* [Provided data]
[Start of section]

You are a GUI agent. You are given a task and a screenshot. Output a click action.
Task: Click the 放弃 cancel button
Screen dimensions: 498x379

[End of section]
[Start of section]

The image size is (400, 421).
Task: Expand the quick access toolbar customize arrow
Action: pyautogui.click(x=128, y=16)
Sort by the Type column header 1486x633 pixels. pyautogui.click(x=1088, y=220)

[End of section]
[Start of section]

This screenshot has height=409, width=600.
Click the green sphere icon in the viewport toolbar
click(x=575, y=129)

[End of section]

* [Task directions] Retype only this portion of the data above: the line containing "Task: Click the 放弃 cancel button", the line containing "Screen dimensions: 498x379", and all lines between them, exactly.

* [Task solution]
Task: Click the 放弃 cancel button
Screen dimensions: 498x379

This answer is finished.